Reproduce the following letter from Hugh Knox in full, with every character unchanged.

___ PAGE EXCERPT ___

From Hugh Knox
St Croix July 28th. 1784.
My dear Sir
After a long long Chasm in Our Epistolary Intercourse, I received your favour of the 17th. of May1 last by the hands of Mr. Beekman.2 That Gentleman’s General Account of you has given me, & your other friends here, a vast deal of pleasure. For, believe me, I have always had a just & secret pride in having Advised you to go to America, & in having recommended you to Some of my old friends there; Since you have not only Answered, but even far Exceeded, our most Sanguine hopes & Expectations. I am glad to find that your popularity increases, & that your fine talents are coming into play, in a way that Contributes so much to your own honour & Emolument, & to the Good of the public. Perhaps Camps & marches & the hardy deeds of War, may have a little fortified & Steel’d your Constitution (which used to be rather delicate & frail). But be Ware you do not enfeeble & impair it again, by plunging into intense Studies, & the anxieties of the Bar: For I know your laudible Ambition to Excell, & that you will Strain Every Nerve to be among the first of your profession. And, great as your talent are, I should imagine that the accurate Study of So Complex & Voluminous a Science as the law, & Acquireing all the habits of a pleader, would cost you a deal of Labour.

___ GIVEN INFORMATION ___

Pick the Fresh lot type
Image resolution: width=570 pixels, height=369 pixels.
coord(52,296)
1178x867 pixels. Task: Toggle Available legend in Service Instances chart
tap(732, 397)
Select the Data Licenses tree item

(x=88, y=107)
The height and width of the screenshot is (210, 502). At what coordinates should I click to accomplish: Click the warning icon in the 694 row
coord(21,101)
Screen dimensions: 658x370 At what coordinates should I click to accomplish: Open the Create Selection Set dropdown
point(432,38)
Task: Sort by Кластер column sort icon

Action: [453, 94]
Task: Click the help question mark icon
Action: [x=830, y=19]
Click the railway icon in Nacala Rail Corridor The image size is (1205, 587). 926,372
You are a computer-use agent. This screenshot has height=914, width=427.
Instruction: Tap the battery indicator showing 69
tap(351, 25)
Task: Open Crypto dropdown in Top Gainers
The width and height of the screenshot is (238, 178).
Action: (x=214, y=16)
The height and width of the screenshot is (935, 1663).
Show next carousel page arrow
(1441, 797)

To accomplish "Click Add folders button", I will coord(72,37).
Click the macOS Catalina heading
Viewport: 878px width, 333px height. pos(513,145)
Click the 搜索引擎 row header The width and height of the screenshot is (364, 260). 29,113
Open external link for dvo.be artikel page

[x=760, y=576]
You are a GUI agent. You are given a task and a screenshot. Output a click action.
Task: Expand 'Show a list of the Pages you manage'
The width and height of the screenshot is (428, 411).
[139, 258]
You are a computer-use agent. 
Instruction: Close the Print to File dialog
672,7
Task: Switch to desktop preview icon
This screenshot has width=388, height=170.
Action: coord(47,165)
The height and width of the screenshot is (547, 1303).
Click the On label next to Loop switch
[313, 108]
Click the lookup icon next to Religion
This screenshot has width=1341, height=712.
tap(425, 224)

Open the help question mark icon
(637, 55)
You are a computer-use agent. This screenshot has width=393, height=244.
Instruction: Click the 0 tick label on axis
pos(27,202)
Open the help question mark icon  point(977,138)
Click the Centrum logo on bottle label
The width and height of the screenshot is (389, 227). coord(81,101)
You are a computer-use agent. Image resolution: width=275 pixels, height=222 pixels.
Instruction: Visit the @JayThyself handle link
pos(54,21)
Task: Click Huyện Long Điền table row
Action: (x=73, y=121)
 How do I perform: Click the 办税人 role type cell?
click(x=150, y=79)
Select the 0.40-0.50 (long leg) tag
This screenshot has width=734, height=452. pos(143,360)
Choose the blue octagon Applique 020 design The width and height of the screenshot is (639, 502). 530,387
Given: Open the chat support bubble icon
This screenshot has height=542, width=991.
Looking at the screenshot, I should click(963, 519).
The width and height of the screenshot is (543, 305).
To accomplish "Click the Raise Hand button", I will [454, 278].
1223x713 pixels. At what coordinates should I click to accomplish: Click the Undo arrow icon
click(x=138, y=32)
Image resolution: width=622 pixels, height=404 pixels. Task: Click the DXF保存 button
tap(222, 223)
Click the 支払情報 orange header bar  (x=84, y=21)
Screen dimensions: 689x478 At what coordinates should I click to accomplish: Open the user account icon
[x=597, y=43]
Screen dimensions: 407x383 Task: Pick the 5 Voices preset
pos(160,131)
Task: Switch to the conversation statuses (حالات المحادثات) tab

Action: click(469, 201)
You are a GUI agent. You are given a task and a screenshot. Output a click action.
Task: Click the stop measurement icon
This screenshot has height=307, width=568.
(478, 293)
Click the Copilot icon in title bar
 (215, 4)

___

_SOLUTION TO THIS EXERCISE_
From Hugh Knox
St Croix July 28th. 1784.
My dear Sir
After a long long Chasm in Our Epistolary Intercourse, I received your favour of the 17th. of May1 last by the hands of Mr. Beekman.2 That Gentleman’s General Account of you has given me, & your other friends here, a vast deal of pleasure. For, believe me, I have always had a just & secret pride in having Advised you to go to America, & in having recommended you to Some of my old friends there; Since you have not only Answered, but even far Exceeded, our most Sanguine hopes & Expectations. I am glad to find that your popularity increases, & that your fine talents are coming into play, in a way that Contributes so much to your own honour & Emolument, & to the Good of the public. Perhaps Camps & marches & the hardy deeds of War, may have a little fortified & Steel’d your Constitution (which used to be rather delicate & frail). But be Ware you do not enfeeble & impair it again, by plunging into intense Studies, & the anxieties of the Bar: For I know your laudible Ambition to Excell, & that you will Strain Every Nerve to be among the first of your profession. And, great as your talent are, I should imagine that the accurate Study of So Complex & Voluminous a Science as the law, & Acquireing all the habits of a pleader, would cost you a deal of Labour.